Read the original article from The Packer.
The Plants for Human Health Institute at North Carolina State University is asking those active in the blueberry and cranberry industries to provide information on what traits are most desirable in those fruit so that a group of scientists can develop new cultivars that address those preferences.
Surveys will be distributed at blueberry and cranberry association meetings throughout the rest of the year as a way to gather such information, according to a news release.
Researchers have identified some general traits that could be prioritized in breeding — frost tolerance, heat resistance, insect and disease resistance, fruit quality, characteristics to improve machine harvest — but want to glean more specific information from growers, nurseries, and processing and packing operations.
The results of the survey will be discussed in 2017 when cranberry and blueberry researchers gather to review the latest approaches to breeding.
The project is led by assistant professor Massimo Iorizzo and funded by a USDA Specialty Crop Research Initiative Planning Grant. The group working on the project consists of 25 blueberry and cranberry scientists from 11 U.S. institutions.
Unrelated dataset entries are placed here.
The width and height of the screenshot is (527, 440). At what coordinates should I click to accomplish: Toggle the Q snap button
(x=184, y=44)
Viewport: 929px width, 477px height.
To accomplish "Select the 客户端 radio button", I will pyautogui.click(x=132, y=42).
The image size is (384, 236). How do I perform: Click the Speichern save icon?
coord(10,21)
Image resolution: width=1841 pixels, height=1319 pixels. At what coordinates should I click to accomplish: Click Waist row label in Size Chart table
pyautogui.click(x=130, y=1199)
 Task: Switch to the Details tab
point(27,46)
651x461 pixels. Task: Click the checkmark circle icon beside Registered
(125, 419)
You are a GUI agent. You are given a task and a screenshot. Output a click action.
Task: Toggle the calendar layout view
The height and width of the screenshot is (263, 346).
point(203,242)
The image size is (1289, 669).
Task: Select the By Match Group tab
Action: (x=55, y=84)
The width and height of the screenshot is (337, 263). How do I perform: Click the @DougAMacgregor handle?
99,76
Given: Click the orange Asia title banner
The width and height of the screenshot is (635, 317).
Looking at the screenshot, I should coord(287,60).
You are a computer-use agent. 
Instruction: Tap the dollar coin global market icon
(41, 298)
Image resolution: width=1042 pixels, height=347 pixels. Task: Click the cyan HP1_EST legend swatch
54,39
More about the Plants for Human Health Institute:
N.C. State’s Plants for Human Health Institute (PHHI) consists of Research and Extension programs that create a dynamic presence at the N.C. Research Campus. Research on fruits and vegetables will enhance the health-protective value of food crops and has the potential to increase the economic impact of North Carolina agriculture. PHHI is unique in that it supports an in-house outreach component, a group of N.C. Cooperative Extension personnel that works with institute faculty and Cooperative Extension agents and specialists statewide to deliver educational resources to enrich the lives and economy of North Carolinians.
The College of Agriculture and Life Sciences (CALS) at N.C. State supports the Plants for Human Health Institute with faculty from the departments of horticultural science; food, bioprocessiong and nutrition sciences; plant and microbial biology; and agricultural and resource economics. This transdisciplinary interaction strengthens the efforts of individual faculty.